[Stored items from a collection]
* * * * *

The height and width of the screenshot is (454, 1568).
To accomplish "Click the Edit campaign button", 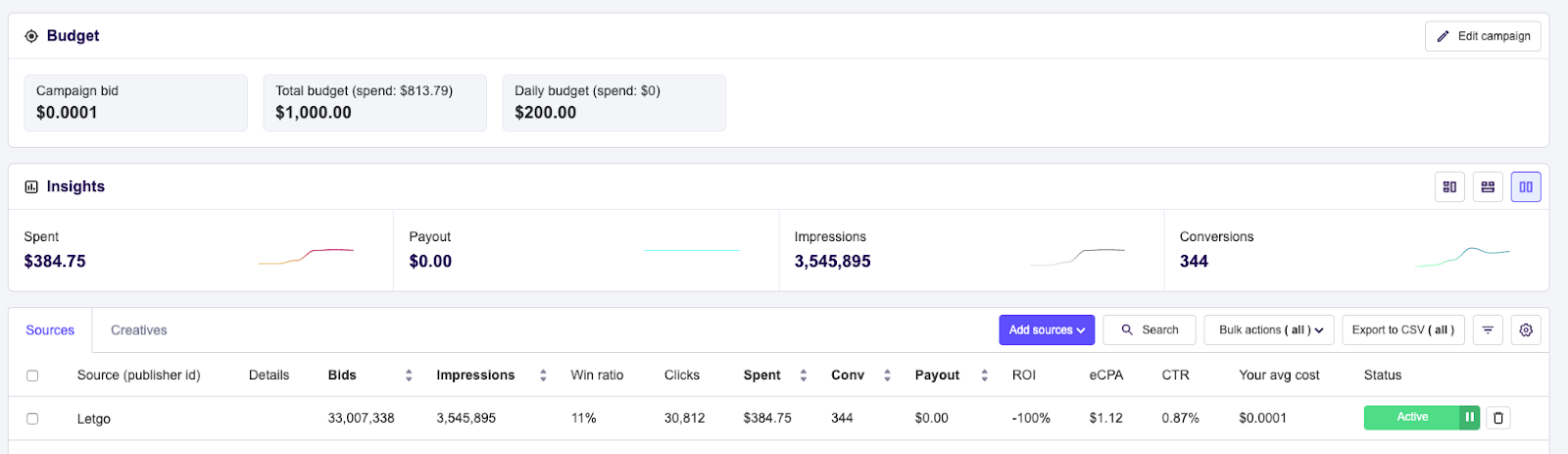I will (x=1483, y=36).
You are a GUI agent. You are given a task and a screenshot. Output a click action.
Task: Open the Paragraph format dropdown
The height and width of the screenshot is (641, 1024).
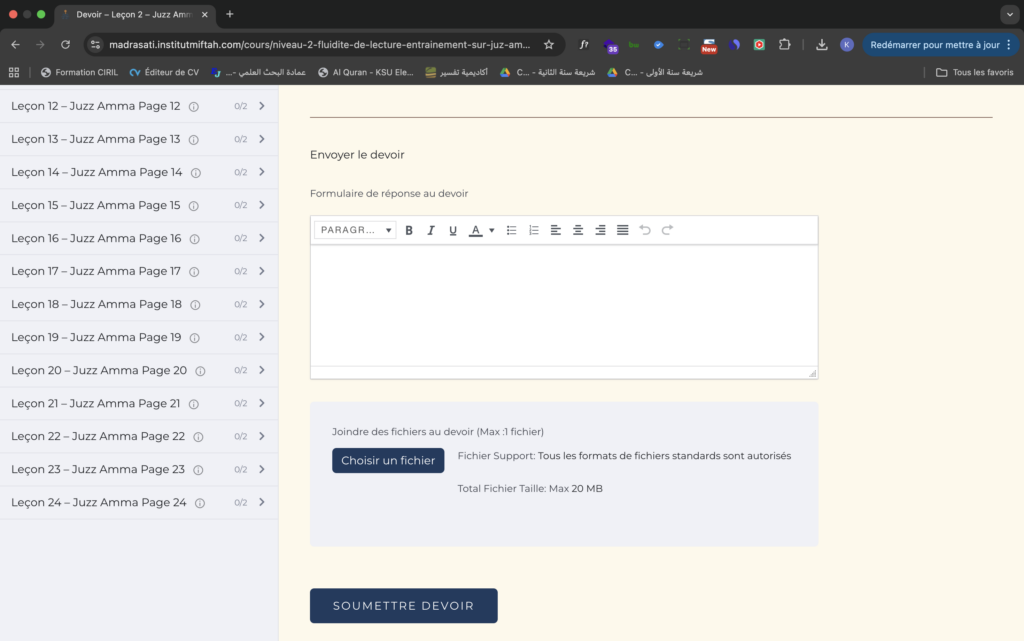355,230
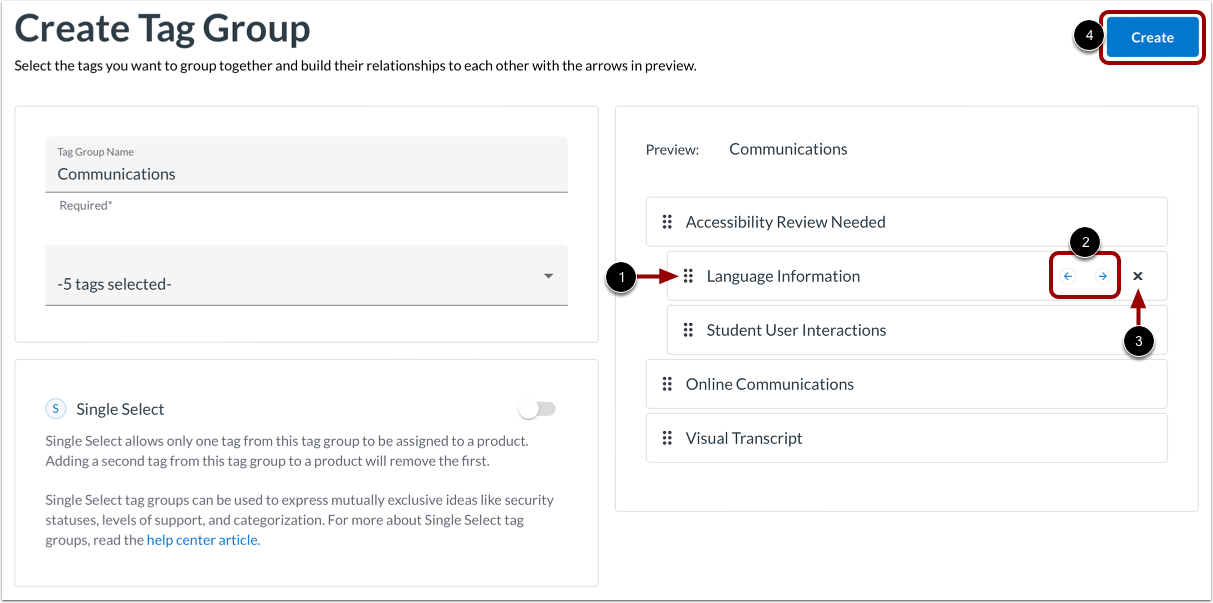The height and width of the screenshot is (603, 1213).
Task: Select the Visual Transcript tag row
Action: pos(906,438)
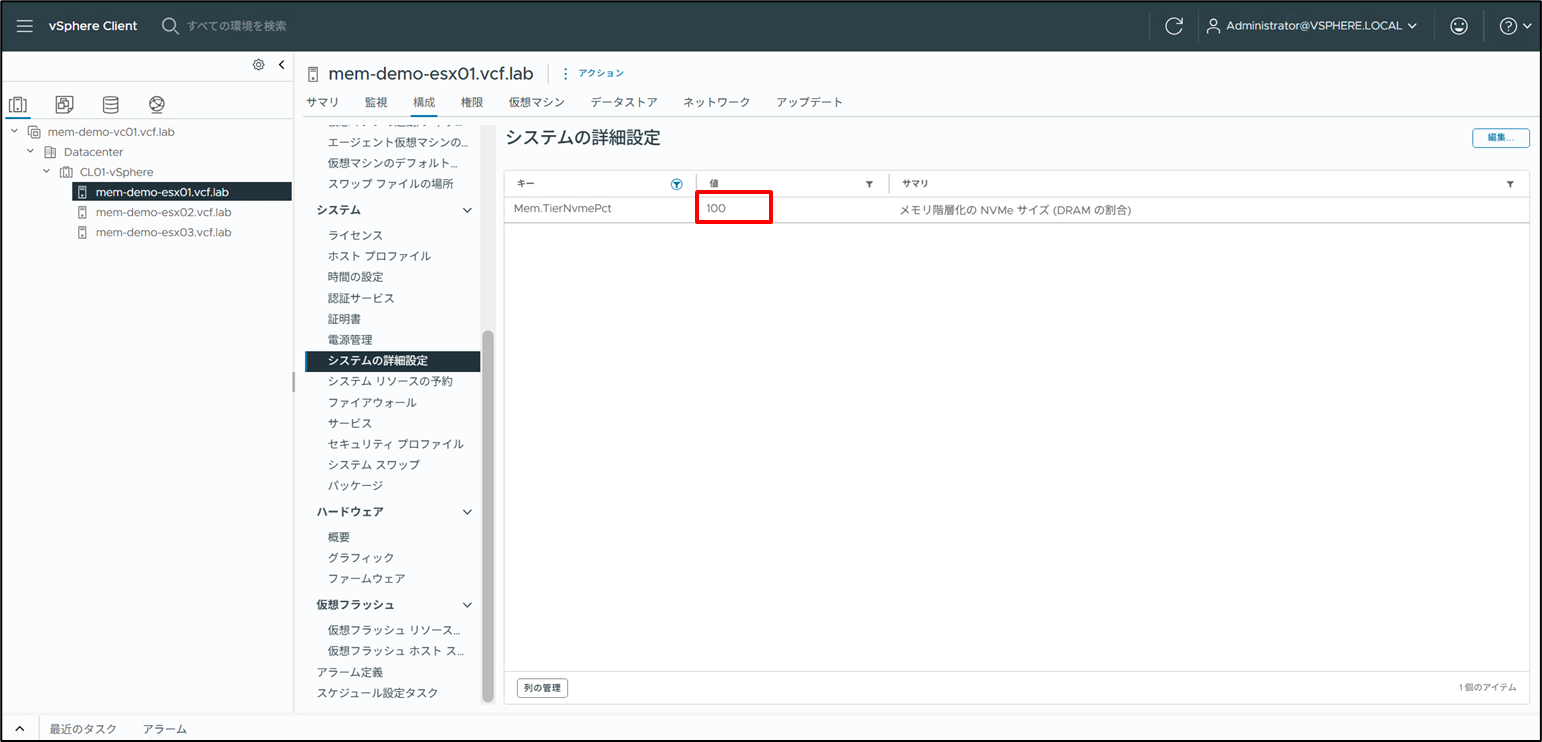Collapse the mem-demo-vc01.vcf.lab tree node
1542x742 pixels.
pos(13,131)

* * * * *

• [The problem]
Please copy, exactly as written, the lines from the one that contains "The height and width of the screenshot is (641, 1024)." through the end of the records, both ends included. Do not include the pictures.

• [Problem solution]
The height and width of the screenshot is (641, 1024).
355,230
The height and width of the screenshot is (603, 1213).
Task: Select the Visual Transcript tag row
Action: pos(906,438)
Collapse the mem-demo-vc01.vcf.lab tree node
1542x742 pixels.
pos(13,131)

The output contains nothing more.